··· Source information

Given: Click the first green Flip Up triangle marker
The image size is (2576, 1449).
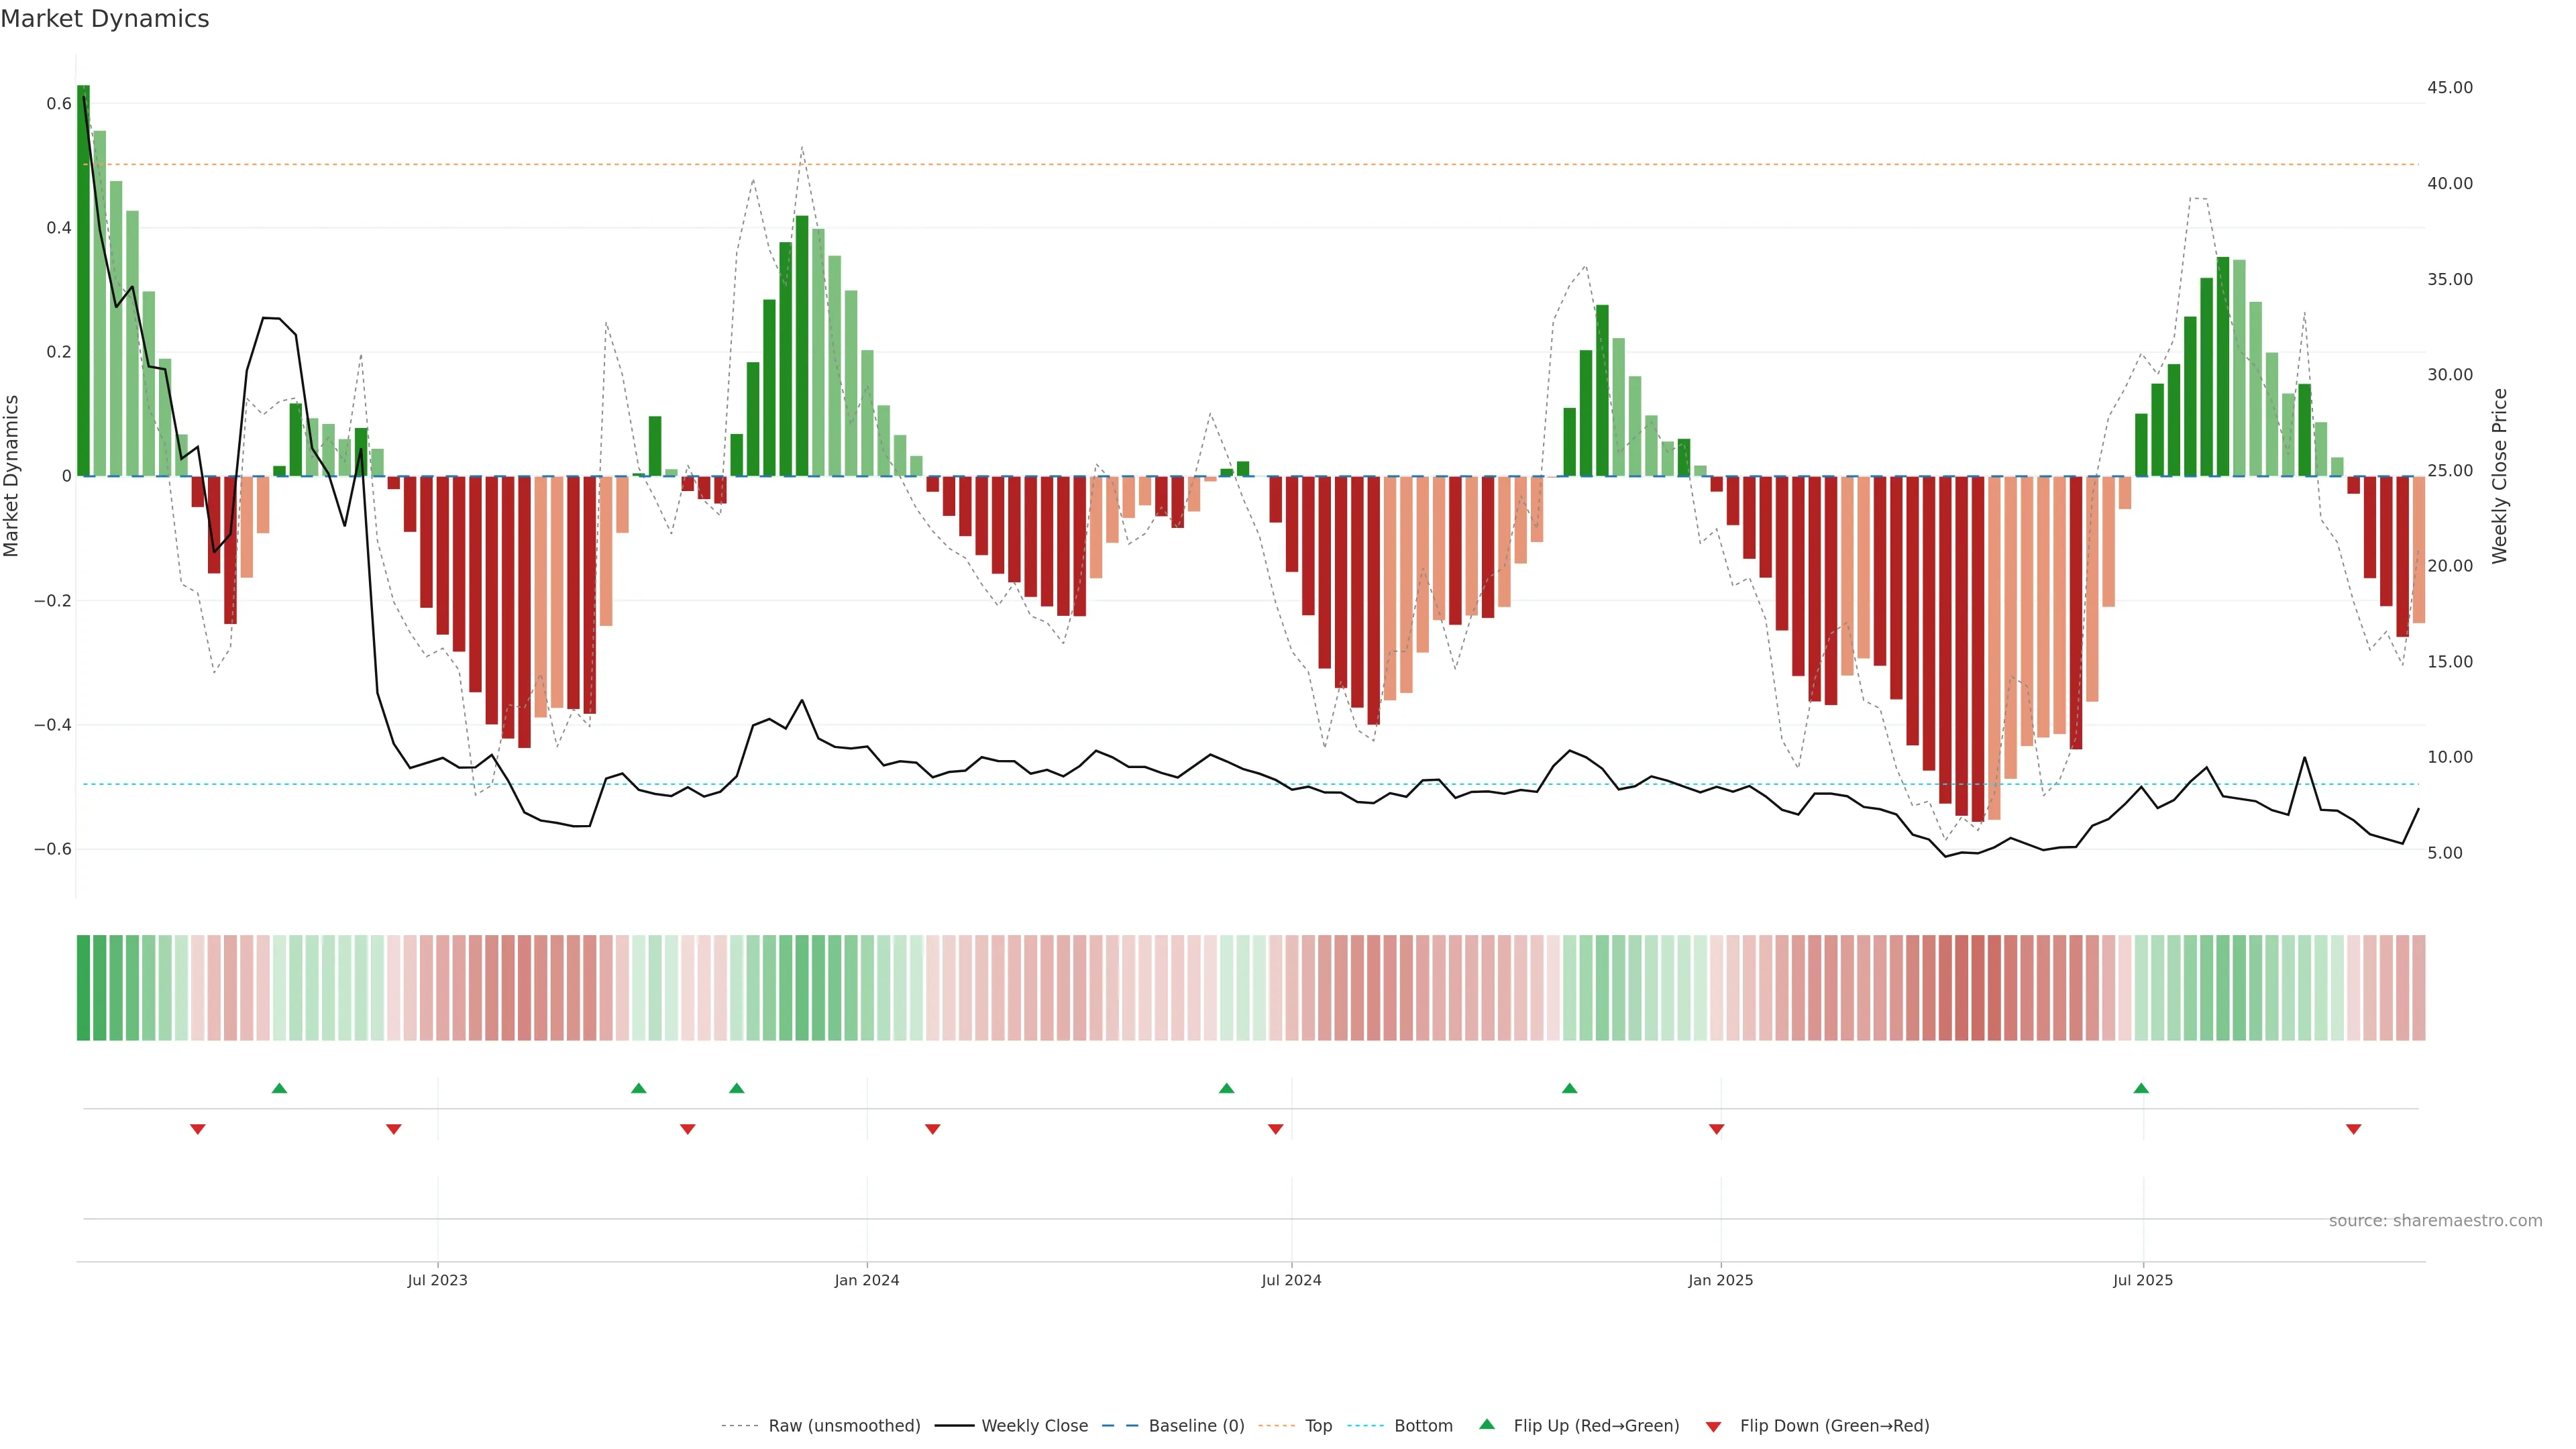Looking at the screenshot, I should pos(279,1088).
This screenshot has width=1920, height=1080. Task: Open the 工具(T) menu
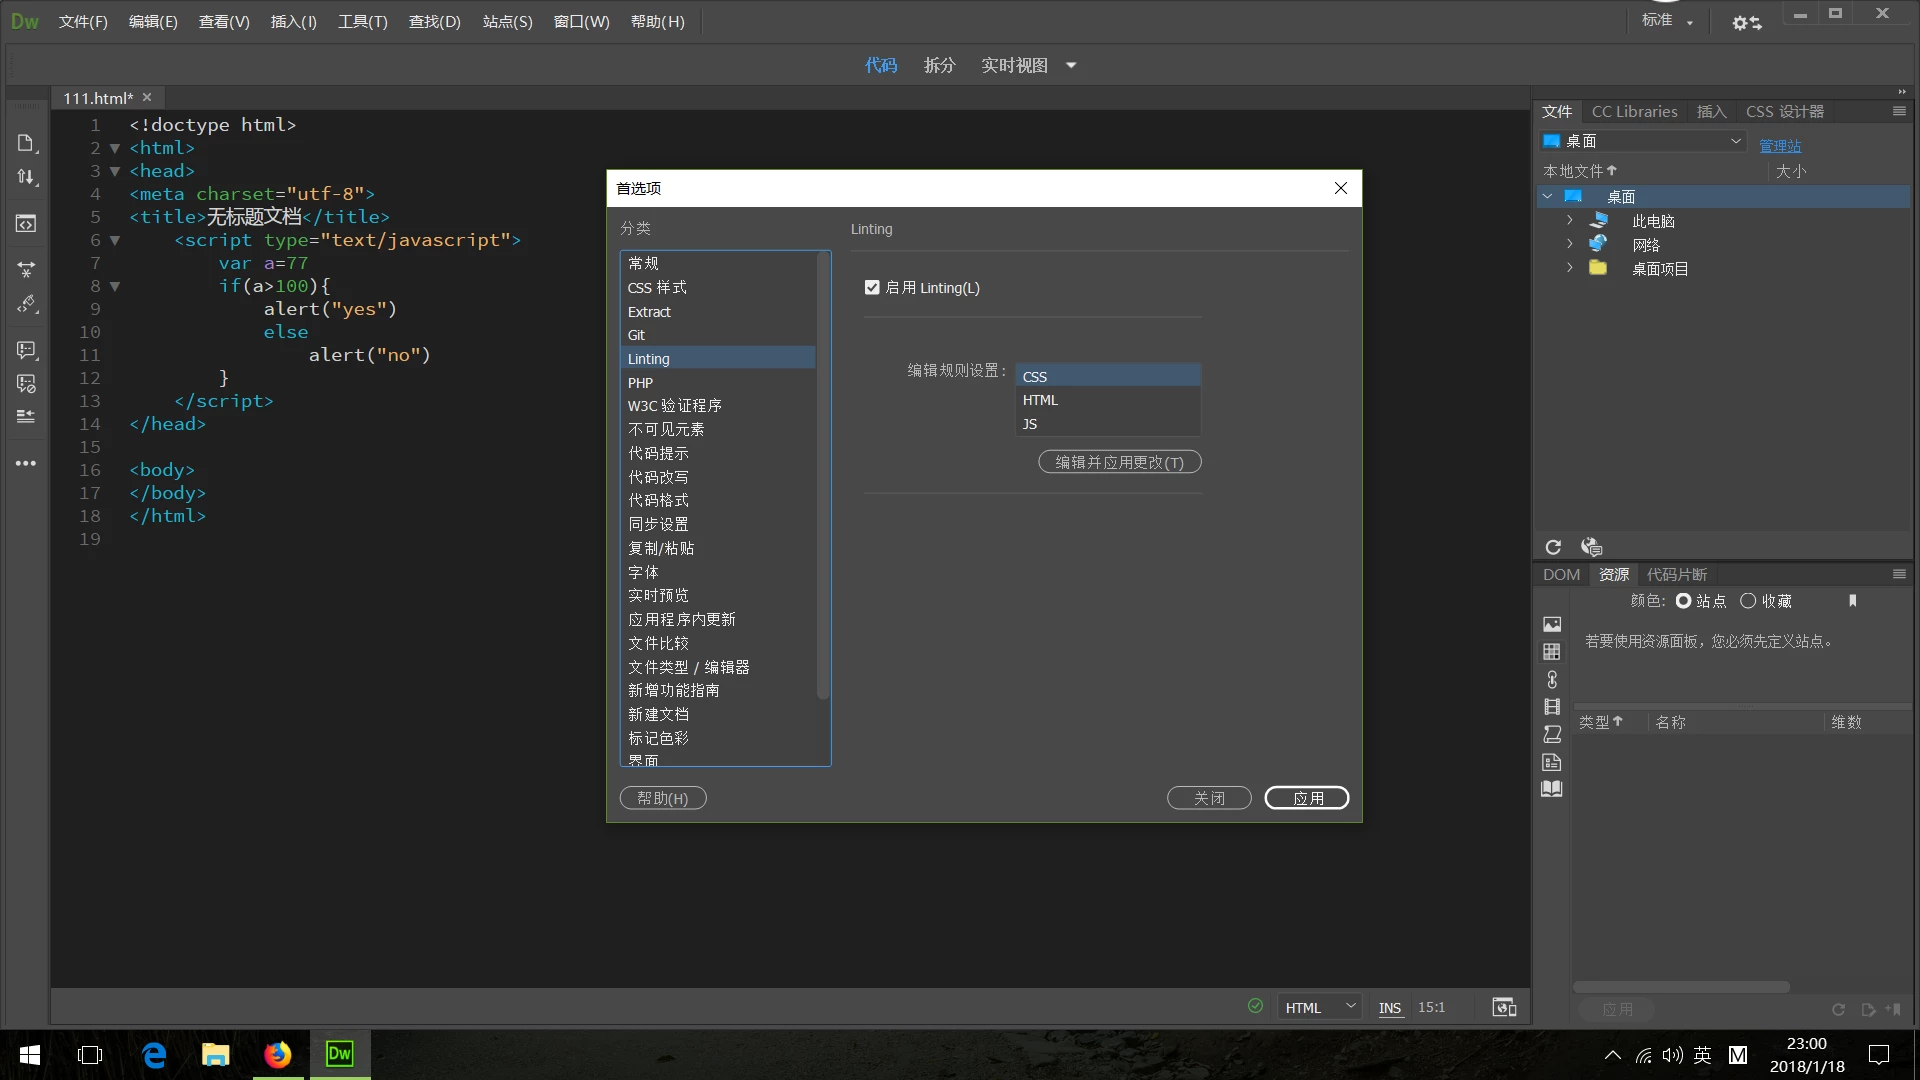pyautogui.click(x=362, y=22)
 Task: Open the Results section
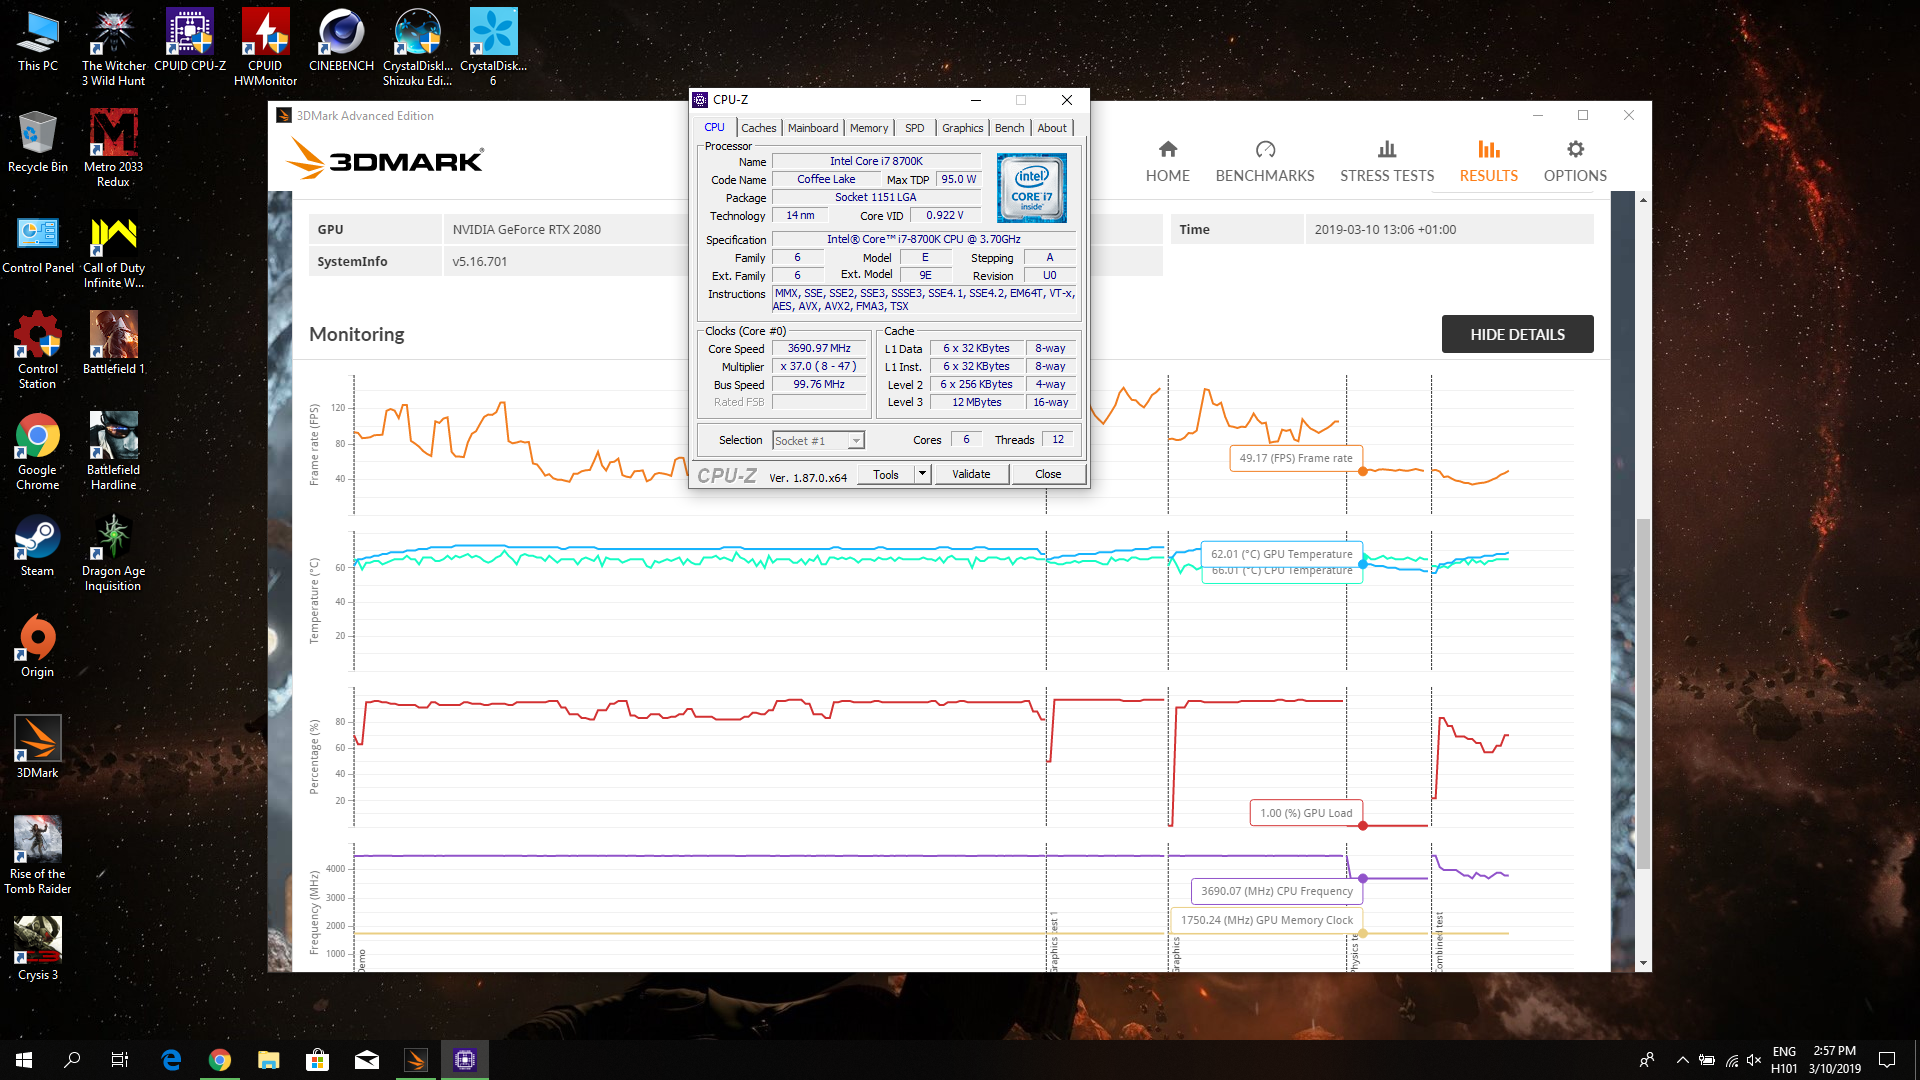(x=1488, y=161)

······

▶ [To do]: Would you copy all of the data exactly? Keep the pictures out of it.

▶ [Answer space]:
Given: Click the first green Flip Up triangle marker
The image size is (2576, 1449).
Looking at the screenshot, I should pos(279,1088).
This screenshot has width=1920, height=1080. Task: Open the 工具(T) menu
pyautogui.click(x=362, y=22)
 Task: Open the Results section
(x=1488, y=161)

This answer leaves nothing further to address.